**Exercise directions**
With the pictures excluded, output only the lines from the one containing "Screen dimensions: 800x452" through the last line of the entries, unchanged.

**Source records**
◇ ◇ ◇ ◇ ◇

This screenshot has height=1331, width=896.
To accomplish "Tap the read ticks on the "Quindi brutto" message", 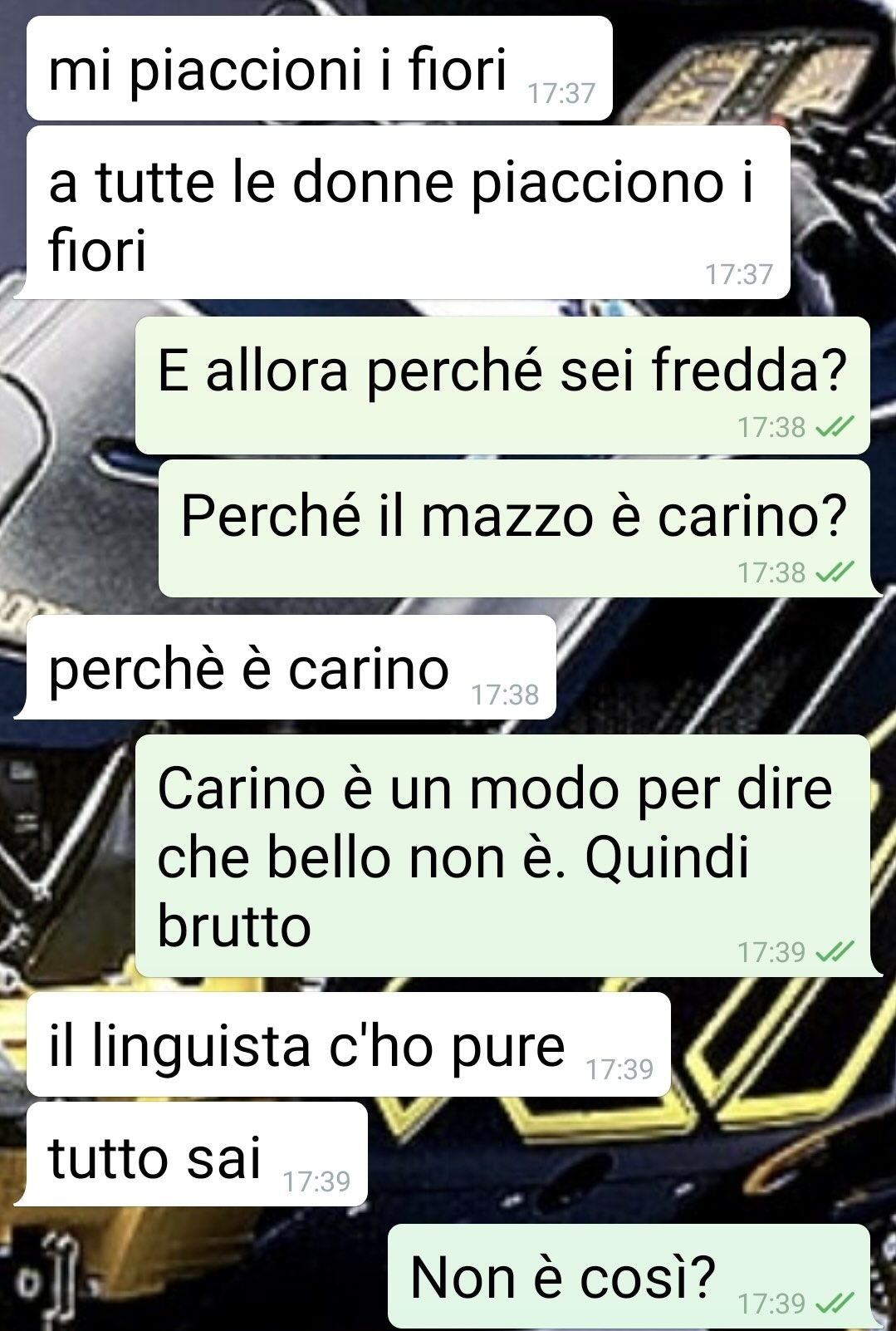I will (x=834, y=952).
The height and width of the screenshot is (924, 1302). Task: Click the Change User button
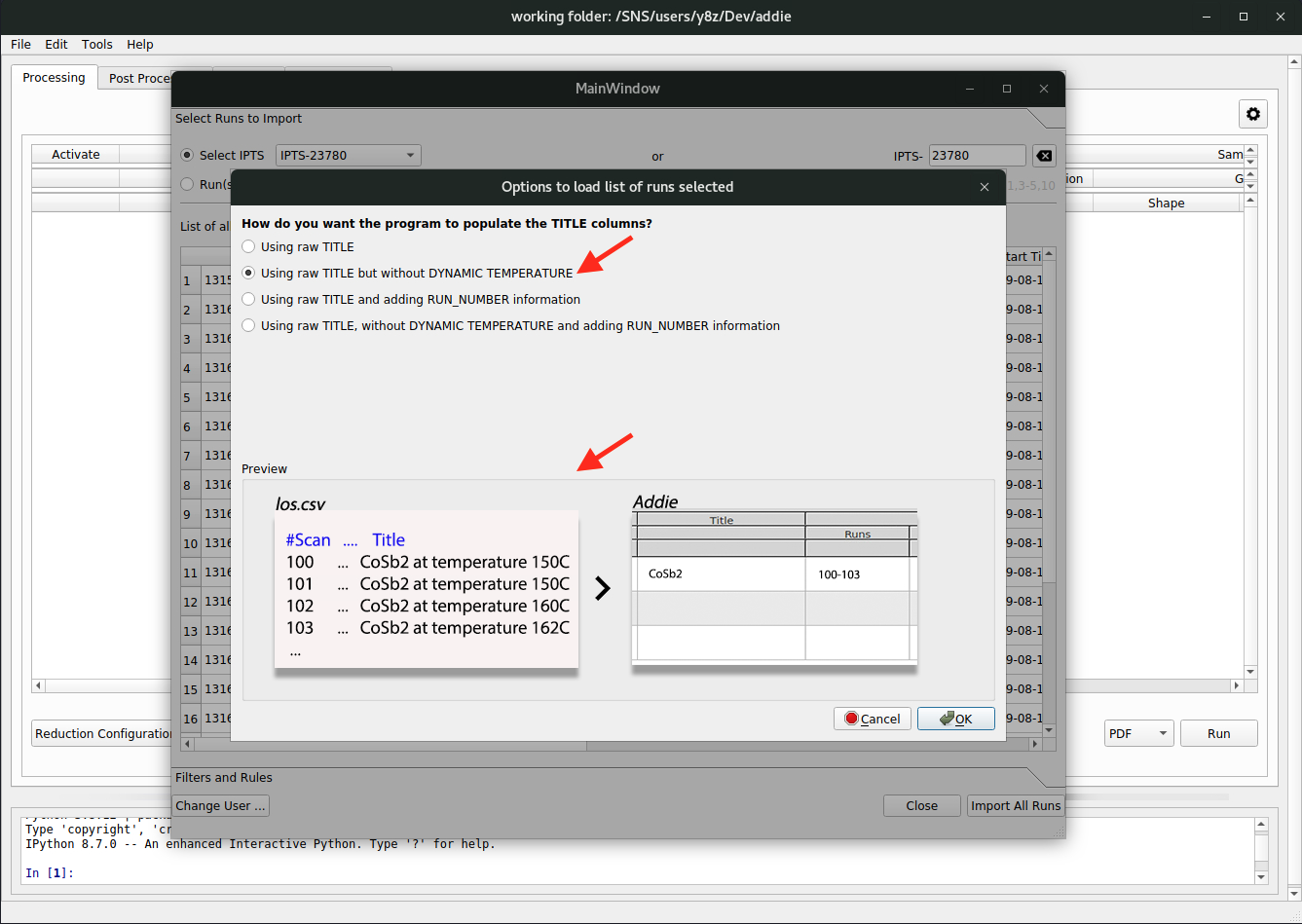[x=220, y=806]
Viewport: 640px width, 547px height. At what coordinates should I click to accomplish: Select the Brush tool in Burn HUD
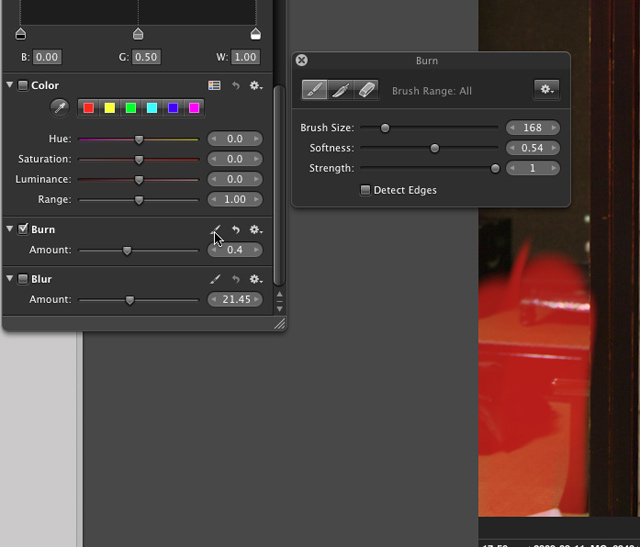[x=315, y=90]
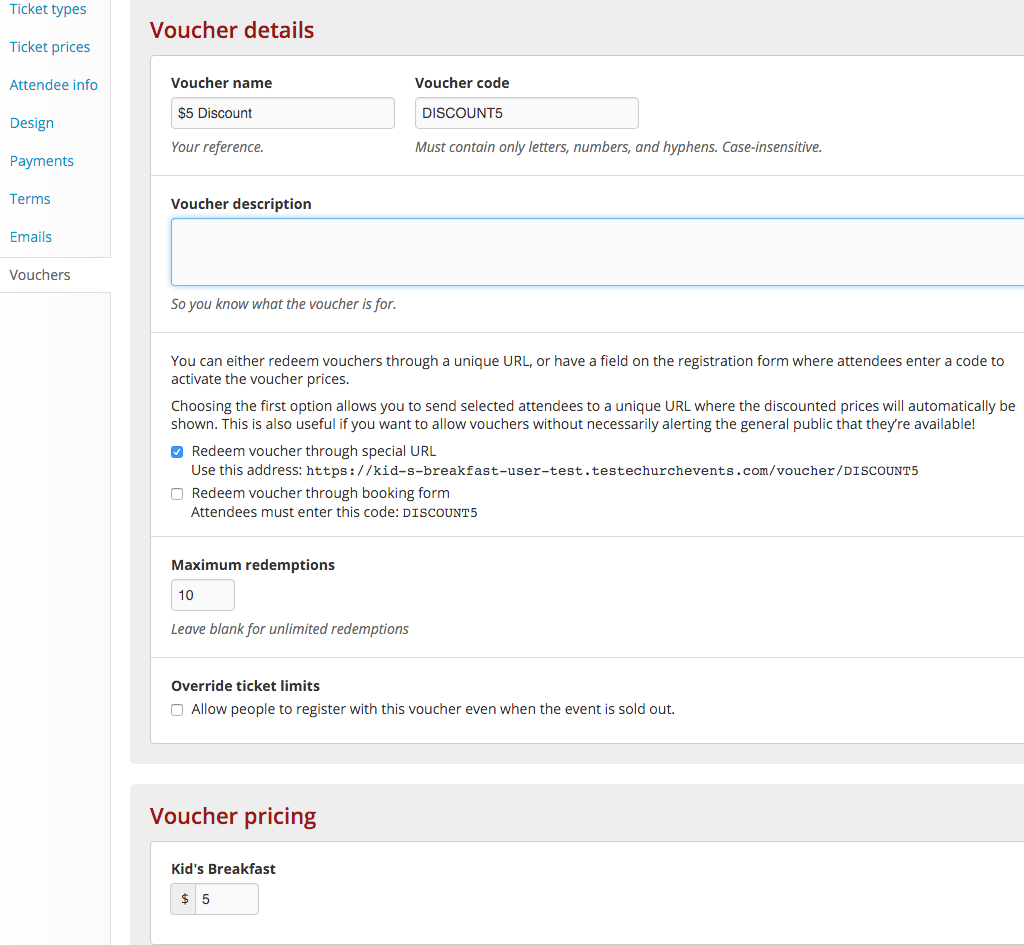Uncheck Redeem voucher through special URL
The height and width of the screenshot is (945, 1024).
[177, 452]
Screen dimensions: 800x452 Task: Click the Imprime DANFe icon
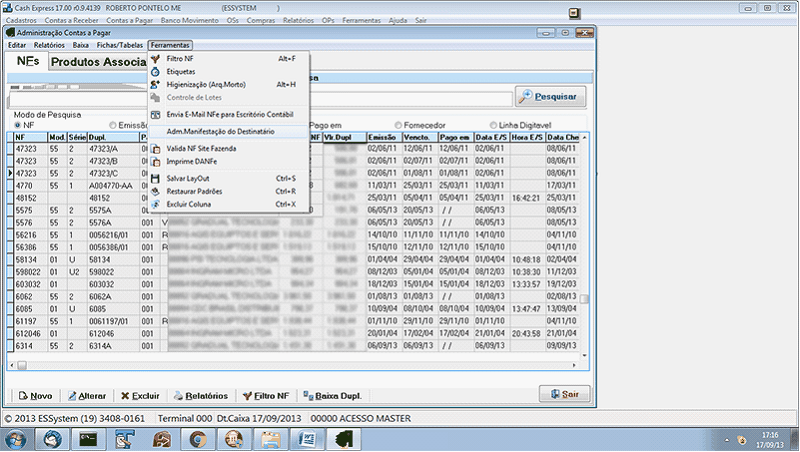coord(155,161)
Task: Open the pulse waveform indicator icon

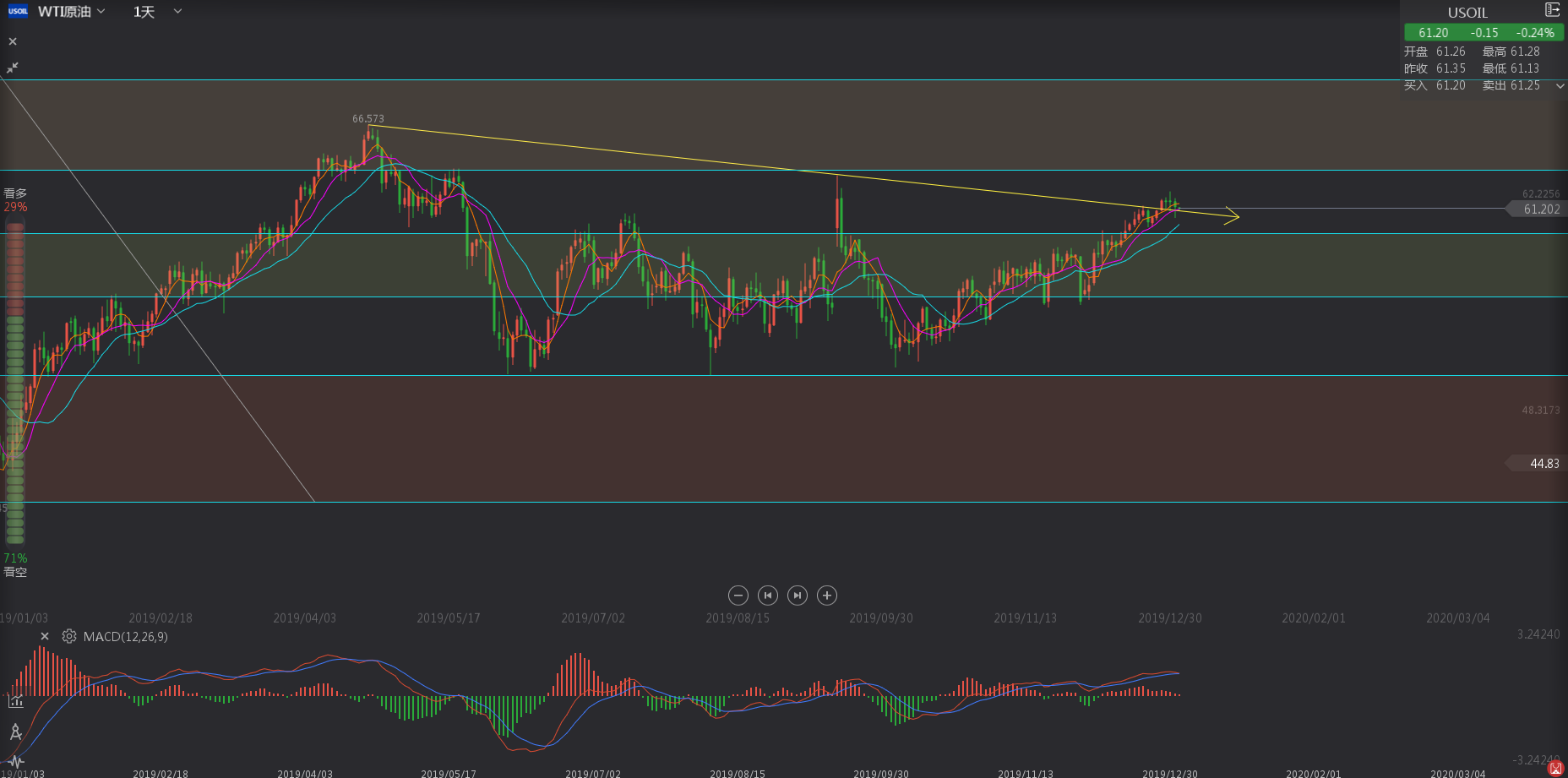Action: click(15, 761)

◇ ◇ ◇ ◇ ◇

**Reply to the task**
Screen dimensions: 800x452 Task: Click the Imprime DANFe icon
coord(155,161)
Task: Open the pulse waveform indicator icon

Action: click(15, 761)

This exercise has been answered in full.